High-resolution mechanical imaging of the human brain by three-dimensional multifrequency magnetic resonance elastography at 7T

Abstract

Magnetic resonance elastography (MRE) is capable of measuring the viscoelastic properties of brain tissue in vivo. However, MRE is still limited in providing high-resolution maps of mechanical constants. We therefore introduce 3D multifrequency MRE (3DMMRE) at 7T magnetic field strength combined with enhanced multifrequency dual elasto-visco (MDEV) inversion in order to achieve high-resolution elastographic maps of in vivo brain tissue with 1mm(3) resolution. As demonstrated by phantom data, the new MDEV-inversion method provides two high resolution parameter maps of the magnitude (|G*|) and the phase angle (ϕ) of the complex shear modulus. MDEV inversion applied to cerebral 7T-3DMMRE data of five healthy volunteers revealed structures of brain tissue in greater anatomical details than previous work.
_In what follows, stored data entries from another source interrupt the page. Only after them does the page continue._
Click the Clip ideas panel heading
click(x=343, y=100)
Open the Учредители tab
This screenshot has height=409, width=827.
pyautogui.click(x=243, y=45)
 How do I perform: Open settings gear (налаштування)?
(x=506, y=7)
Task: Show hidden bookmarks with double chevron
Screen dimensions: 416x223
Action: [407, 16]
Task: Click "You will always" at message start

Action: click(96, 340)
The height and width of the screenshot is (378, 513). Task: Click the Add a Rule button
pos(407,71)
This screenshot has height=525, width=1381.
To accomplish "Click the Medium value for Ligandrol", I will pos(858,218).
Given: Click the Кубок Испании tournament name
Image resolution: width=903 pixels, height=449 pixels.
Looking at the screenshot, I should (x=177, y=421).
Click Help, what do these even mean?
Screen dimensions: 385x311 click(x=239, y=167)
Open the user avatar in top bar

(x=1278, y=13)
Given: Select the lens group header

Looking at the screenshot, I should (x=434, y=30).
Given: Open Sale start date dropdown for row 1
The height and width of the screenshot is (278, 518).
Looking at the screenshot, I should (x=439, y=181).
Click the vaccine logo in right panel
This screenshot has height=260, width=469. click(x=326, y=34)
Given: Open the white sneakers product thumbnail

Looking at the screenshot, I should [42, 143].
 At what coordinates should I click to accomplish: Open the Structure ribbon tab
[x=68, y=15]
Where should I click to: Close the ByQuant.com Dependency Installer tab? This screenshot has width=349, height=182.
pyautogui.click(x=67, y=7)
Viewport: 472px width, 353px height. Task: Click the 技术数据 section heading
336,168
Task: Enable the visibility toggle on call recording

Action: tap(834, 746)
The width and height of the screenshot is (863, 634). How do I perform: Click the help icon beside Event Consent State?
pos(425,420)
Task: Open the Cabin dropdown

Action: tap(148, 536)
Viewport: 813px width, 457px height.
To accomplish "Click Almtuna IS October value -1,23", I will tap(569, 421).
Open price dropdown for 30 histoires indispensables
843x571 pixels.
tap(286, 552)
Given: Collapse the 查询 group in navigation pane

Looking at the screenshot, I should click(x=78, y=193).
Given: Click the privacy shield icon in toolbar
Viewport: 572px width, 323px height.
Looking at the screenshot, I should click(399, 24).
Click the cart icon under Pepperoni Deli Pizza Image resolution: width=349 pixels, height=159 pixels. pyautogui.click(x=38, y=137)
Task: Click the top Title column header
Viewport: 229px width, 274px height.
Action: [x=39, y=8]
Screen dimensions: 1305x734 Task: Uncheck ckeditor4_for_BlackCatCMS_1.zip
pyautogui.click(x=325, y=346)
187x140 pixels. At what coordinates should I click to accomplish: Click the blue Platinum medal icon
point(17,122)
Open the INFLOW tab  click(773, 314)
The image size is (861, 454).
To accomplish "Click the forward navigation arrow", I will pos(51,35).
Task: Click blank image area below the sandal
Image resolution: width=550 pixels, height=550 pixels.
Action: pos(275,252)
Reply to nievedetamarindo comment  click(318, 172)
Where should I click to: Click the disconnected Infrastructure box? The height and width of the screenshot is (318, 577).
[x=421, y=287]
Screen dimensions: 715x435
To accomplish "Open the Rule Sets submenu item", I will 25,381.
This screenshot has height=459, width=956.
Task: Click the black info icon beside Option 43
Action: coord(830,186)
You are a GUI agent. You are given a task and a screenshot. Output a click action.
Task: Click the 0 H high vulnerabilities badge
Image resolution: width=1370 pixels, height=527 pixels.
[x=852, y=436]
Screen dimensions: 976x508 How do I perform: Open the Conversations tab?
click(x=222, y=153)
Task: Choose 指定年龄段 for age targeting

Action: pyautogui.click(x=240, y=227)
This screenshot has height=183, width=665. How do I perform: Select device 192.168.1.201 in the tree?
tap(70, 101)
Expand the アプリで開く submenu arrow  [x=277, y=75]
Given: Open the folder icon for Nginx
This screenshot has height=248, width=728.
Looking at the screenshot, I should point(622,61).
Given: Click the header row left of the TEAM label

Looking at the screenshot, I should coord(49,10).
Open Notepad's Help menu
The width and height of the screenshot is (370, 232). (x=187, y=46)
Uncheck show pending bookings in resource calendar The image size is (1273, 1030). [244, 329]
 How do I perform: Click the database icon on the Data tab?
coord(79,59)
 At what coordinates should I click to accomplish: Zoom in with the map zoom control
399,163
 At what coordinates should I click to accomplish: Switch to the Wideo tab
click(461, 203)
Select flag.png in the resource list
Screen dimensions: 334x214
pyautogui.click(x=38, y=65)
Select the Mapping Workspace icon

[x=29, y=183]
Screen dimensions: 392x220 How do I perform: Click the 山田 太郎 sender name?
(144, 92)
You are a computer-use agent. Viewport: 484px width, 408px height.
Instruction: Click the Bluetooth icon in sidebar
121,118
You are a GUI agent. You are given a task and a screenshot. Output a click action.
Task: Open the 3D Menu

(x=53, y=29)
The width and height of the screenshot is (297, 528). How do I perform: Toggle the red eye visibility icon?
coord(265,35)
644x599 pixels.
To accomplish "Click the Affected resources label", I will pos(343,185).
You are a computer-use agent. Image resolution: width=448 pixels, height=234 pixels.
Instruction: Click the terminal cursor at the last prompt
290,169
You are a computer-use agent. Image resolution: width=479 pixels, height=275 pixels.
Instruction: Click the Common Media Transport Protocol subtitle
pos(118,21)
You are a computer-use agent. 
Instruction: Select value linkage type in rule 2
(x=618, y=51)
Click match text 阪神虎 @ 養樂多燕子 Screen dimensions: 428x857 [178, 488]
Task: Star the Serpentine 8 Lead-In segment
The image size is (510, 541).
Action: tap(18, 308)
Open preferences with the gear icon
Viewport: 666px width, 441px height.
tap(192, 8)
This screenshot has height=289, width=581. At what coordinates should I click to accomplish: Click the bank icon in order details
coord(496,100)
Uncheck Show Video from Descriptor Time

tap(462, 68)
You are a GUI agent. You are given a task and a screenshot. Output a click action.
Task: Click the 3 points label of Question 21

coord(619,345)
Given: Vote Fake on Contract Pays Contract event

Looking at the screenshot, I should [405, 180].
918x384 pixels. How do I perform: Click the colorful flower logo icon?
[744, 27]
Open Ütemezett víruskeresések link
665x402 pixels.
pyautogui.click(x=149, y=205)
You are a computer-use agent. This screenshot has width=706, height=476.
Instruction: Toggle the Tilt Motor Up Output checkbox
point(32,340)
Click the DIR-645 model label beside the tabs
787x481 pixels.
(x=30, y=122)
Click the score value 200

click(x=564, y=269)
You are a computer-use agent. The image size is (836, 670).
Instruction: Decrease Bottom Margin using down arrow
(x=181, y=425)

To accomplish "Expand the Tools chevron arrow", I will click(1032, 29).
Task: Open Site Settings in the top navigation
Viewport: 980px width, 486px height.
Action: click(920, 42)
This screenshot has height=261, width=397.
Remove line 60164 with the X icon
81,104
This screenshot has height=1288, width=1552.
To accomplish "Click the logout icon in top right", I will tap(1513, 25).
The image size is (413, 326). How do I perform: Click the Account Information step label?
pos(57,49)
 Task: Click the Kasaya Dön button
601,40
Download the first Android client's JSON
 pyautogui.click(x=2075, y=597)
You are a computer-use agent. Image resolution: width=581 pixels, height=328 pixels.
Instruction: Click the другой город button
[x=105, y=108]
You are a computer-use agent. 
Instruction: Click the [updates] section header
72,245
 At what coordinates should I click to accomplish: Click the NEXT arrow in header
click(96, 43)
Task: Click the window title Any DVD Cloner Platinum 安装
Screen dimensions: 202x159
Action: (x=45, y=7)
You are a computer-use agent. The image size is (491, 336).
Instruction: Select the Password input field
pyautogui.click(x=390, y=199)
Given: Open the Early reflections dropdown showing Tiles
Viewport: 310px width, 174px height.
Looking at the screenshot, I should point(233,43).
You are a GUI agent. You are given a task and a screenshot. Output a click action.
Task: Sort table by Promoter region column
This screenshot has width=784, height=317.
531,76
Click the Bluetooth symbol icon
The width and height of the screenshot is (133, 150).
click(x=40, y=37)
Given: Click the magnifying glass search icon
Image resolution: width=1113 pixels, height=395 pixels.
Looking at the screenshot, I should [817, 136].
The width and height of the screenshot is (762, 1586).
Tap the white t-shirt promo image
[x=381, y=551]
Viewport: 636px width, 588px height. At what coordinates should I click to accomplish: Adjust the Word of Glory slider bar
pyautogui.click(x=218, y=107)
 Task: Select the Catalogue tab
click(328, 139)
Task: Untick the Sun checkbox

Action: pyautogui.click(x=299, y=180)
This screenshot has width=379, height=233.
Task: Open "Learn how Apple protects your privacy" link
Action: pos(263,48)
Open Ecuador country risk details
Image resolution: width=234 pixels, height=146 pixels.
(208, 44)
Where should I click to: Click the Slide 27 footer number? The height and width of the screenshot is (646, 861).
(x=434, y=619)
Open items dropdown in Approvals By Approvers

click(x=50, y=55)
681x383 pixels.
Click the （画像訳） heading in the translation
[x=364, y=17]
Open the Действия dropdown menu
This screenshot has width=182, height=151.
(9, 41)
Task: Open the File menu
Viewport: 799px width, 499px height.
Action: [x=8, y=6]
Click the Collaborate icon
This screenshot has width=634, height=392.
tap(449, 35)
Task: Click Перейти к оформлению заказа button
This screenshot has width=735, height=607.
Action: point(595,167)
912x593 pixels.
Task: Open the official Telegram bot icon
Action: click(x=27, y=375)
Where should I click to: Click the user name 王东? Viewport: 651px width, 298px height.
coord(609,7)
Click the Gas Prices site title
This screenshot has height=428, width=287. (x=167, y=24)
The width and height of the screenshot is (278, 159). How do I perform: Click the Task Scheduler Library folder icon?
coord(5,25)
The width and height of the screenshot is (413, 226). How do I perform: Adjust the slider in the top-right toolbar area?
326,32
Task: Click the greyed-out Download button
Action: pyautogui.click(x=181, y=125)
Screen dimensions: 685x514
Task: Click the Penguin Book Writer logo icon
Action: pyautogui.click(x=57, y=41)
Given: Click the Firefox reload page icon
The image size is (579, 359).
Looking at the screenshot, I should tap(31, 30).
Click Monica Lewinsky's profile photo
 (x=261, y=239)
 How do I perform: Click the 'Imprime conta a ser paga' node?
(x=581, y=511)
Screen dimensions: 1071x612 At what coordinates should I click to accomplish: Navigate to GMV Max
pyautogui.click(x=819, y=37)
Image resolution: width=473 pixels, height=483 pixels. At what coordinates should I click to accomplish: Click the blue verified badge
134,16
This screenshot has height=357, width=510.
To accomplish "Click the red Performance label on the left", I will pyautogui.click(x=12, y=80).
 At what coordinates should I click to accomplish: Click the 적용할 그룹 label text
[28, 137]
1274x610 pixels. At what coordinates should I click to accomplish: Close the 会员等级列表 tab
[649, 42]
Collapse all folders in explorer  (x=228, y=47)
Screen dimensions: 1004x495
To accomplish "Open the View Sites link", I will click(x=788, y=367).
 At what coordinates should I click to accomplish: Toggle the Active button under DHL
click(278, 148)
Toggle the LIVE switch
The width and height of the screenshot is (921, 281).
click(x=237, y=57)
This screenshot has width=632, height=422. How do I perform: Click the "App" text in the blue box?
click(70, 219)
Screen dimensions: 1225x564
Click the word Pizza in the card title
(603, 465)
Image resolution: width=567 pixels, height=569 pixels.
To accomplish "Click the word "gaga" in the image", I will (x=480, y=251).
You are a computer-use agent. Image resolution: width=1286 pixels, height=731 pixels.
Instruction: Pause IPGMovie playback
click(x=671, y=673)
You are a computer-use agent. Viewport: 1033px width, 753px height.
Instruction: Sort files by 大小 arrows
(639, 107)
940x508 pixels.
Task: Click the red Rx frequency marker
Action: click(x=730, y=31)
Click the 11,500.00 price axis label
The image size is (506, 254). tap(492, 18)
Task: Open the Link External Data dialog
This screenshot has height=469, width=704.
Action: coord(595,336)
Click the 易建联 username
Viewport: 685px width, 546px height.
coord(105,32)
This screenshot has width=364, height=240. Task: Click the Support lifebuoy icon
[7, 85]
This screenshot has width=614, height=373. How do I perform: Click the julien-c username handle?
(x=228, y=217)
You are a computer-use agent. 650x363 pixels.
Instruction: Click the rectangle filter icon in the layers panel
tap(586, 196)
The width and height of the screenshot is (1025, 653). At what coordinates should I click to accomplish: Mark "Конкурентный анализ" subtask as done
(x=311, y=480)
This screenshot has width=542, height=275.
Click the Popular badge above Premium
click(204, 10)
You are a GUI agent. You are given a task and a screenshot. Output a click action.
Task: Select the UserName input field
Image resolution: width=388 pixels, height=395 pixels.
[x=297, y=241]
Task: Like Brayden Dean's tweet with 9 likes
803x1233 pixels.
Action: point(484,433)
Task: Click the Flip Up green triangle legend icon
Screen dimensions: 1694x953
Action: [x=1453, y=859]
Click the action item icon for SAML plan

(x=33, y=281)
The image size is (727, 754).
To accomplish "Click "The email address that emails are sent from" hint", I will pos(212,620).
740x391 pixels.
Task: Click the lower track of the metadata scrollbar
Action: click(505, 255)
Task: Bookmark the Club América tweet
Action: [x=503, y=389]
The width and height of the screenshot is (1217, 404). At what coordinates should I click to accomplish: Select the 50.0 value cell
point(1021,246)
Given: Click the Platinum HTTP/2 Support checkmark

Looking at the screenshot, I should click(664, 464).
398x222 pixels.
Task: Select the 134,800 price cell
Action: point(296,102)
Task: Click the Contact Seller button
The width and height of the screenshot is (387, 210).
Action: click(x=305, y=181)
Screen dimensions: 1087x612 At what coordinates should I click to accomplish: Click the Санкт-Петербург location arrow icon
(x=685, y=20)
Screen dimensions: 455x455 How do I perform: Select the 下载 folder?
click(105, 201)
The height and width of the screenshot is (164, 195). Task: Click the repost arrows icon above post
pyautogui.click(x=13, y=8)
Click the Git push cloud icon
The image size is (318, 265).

The viscoelastic properties of cortical gray matter (GM) and white matter (WM) could be differentiated by significantly lower values of |G*| and ϕ in GM (21% [P<0.01]; 8%, [P<0.01], respectively) suggesting that GM is significantly softer and less viscous than WM. In conclusion, 3DMMRE at ultrahigh magnetic fields and MDEV inversion open a new window into characterizing the mechanical structure of in vivo brain tissue and may aid the detection of various neurological disorders based on their effects to mechanical tissue properties.

Keywords: Brain tissue; Elastography; High resolution; Multifrequency MRE; Ultrahigh magnetic field MRI; Viscoelastic parameters.